• [EXERCISE REQUIREMENTS]
Which lines below fall between the one containing "For Authors (516, 638)" and the one containing "About us (71, 16)"? Repeat them exactly, counting both of those lines, and add nothing else.

----- SOURCE DATA -----

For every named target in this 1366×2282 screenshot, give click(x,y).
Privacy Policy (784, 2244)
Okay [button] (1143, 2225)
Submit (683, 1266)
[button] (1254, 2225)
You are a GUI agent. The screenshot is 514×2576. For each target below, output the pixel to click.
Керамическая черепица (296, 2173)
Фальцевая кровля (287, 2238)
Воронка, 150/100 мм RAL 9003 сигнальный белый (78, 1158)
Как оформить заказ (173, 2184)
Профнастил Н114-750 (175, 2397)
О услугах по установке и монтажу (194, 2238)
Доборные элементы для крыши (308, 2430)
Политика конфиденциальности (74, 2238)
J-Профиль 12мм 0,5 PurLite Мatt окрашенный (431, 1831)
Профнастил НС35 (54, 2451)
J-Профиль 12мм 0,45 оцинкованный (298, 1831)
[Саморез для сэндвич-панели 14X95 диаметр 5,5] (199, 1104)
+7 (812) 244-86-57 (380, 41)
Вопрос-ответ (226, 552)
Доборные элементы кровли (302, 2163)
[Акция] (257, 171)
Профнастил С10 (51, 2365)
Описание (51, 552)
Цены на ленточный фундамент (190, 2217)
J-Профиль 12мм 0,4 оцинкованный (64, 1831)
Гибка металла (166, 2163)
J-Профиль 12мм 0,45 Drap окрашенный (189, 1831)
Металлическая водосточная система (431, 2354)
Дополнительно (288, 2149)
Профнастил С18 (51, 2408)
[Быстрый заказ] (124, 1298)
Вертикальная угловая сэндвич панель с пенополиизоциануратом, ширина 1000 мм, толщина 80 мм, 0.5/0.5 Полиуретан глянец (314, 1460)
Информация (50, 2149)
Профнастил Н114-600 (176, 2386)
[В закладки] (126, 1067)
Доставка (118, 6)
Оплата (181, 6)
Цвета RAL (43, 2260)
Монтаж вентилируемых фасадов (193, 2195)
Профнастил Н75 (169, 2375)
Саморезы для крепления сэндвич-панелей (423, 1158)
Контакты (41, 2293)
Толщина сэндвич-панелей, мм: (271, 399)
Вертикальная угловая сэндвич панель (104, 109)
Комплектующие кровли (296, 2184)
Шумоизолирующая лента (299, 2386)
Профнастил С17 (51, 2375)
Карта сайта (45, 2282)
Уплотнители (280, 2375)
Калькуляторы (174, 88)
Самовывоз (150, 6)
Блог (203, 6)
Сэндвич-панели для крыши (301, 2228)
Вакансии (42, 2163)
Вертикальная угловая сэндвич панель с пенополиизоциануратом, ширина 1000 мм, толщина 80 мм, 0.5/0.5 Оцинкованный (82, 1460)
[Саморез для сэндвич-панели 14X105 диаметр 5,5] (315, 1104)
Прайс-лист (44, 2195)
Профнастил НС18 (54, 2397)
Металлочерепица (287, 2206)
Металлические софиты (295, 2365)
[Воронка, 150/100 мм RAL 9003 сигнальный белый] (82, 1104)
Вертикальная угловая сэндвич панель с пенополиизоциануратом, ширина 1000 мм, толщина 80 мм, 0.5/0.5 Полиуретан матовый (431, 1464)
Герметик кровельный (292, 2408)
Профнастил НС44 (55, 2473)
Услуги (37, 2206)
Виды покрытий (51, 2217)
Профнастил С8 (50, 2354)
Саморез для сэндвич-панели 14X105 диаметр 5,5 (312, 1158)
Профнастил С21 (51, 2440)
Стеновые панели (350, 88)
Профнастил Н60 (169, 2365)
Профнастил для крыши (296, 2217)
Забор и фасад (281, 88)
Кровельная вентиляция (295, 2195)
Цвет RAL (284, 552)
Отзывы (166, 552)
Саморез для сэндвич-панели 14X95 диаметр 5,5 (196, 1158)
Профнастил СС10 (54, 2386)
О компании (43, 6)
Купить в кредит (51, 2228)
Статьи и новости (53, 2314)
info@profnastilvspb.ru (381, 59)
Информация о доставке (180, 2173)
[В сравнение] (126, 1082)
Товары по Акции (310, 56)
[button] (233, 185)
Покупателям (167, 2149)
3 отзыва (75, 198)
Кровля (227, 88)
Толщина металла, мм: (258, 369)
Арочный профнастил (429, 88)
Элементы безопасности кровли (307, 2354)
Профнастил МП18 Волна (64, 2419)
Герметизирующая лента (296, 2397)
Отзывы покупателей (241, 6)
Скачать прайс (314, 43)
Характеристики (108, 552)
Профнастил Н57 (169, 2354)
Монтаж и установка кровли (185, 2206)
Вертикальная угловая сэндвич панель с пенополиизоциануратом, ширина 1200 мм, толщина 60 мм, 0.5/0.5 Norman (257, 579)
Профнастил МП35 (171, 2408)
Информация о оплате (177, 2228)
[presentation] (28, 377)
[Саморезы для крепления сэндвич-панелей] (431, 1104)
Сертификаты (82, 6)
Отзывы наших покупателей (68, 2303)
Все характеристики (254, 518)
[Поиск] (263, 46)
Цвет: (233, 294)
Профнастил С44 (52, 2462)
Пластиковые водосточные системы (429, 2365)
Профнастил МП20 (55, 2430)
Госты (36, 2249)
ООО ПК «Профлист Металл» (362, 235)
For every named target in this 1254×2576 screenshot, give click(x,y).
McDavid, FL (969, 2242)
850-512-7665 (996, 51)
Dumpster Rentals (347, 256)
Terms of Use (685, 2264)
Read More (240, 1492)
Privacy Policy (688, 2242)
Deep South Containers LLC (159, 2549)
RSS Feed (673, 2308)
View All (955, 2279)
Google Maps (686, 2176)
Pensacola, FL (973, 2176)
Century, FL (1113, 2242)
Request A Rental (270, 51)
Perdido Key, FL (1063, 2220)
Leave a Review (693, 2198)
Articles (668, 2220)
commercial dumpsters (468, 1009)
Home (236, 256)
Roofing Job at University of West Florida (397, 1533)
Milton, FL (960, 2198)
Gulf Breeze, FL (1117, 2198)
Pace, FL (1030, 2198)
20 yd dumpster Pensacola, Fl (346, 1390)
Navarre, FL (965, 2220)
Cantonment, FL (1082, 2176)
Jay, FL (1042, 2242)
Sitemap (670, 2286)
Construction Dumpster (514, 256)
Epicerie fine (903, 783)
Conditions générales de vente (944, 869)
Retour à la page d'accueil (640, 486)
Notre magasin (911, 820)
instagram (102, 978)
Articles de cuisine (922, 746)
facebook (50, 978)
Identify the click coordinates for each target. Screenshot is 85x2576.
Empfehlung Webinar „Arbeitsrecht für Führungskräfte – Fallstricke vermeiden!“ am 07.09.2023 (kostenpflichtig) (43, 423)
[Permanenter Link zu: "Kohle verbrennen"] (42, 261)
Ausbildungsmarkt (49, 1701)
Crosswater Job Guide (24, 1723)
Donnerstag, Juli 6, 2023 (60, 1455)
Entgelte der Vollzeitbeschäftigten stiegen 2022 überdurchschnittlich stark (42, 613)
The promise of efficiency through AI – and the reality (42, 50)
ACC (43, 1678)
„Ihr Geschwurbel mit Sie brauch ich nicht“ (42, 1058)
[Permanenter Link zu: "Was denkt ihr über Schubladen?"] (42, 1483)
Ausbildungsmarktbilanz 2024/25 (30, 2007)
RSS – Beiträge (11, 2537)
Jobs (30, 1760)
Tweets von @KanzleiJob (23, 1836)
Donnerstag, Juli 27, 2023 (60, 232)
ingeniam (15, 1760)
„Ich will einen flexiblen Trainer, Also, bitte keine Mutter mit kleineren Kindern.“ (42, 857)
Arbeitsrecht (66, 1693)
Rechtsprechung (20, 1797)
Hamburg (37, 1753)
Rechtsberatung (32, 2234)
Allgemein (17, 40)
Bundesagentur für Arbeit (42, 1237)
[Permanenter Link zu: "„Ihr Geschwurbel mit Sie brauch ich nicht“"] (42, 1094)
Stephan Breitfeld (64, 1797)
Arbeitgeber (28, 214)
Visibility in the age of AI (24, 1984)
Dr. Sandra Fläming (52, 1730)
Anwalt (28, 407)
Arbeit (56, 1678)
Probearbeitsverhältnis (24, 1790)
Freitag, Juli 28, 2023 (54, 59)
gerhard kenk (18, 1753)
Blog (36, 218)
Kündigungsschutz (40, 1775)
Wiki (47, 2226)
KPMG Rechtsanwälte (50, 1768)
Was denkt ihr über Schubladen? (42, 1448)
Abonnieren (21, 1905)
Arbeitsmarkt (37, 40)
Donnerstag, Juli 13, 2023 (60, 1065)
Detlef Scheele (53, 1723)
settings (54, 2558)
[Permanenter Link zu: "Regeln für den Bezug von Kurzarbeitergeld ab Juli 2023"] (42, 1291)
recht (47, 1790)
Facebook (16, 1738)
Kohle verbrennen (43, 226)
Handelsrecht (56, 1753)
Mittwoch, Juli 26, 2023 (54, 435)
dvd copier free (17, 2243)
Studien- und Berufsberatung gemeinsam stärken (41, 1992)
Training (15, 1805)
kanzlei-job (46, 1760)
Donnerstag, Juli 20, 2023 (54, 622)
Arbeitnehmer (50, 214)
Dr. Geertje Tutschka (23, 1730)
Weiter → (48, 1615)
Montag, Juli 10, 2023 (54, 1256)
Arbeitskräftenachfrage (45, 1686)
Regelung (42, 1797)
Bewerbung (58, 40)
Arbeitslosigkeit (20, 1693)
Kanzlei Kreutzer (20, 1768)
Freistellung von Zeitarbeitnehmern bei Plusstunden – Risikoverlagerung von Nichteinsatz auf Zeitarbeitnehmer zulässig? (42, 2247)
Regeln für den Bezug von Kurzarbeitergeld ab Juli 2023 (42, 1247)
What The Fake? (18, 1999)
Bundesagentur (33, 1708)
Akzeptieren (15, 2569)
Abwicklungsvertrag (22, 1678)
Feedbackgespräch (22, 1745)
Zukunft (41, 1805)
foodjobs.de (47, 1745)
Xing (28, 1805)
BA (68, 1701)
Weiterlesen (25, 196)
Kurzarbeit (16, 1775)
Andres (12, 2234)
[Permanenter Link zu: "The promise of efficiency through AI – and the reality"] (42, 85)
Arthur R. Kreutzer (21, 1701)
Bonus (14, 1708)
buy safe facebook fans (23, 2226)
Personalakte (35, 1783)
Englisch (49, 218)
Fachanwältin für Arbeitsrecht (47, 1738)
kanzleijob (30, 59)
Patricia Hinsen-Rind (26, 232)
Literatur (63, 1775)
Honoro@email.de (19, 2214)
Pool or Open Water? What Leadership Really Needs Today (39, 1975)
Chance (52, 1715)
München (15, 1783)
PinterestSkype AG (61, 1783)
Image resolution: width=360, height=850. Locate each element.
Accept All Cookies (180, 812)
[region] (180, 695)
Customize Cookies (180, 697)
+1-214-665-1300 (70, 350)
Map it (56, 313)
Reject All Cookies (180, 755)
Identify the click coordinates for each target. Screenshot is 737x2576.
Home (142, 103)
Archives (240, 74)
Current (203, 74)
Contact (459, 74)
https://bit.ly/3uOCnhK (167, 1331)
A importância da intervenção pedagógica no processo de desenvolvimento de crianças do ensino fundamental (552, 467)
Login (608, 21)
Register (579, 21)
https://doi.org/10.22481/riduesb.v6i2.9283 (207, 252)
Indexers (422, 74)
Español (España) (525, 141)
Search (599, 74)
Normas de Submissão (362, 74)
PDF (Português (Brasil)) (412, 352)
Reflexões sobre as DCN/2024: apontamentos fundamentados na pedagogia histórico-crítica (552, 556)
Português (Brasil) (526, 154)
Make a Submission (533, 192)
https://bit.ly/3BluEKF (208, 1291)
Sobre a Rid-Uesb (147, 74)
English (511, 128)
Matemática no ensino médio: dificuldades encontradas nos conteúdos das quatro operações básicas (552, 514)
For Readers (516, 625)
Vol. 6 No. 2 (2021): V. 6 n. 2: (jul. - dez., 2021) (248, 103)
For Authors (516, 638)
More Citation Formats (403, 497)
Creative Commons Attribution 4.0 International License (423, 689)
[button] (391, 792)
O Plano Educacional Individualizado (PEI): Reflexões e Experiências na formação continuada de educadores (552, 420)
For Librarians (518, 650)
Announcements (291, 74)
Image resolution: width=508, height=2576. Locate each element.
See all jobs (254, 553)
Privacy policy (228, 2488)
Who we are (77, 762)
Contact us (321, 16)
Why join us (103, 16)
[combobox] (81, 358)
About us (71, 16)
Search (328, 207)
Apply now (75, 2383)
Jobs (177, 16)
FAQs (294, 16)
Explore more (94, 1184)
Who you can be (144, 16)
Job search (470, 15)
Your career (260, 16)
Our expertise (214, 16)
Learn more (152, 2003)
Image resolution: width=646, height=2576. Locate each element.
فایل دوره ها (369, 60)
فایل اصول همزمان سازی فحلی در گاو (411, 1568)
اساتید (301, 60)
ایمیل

-----

• [REPLY TO THE TASK]
For Authors (516, 638)
More Citation Formats (403, 497)
Creative Commons Attribution 4.0 International License (423, 689)
[button] (391, 792)
O Plano Educacional Individualizado (PEI): Reflexões e Experiências na formação continuada de educadores (552, 420)
For Librarians (518, 650)
Announcements (291, 74)
Image resolution: width=508, height=2576. Locate each element.
See all jobs (254, 553)
Privacy policy (228, 2488)
Who we are (77, 762)
Contact us (321, 16)
Why join us (103, 16)
[combobox] (81, 358)
About us (71, 16)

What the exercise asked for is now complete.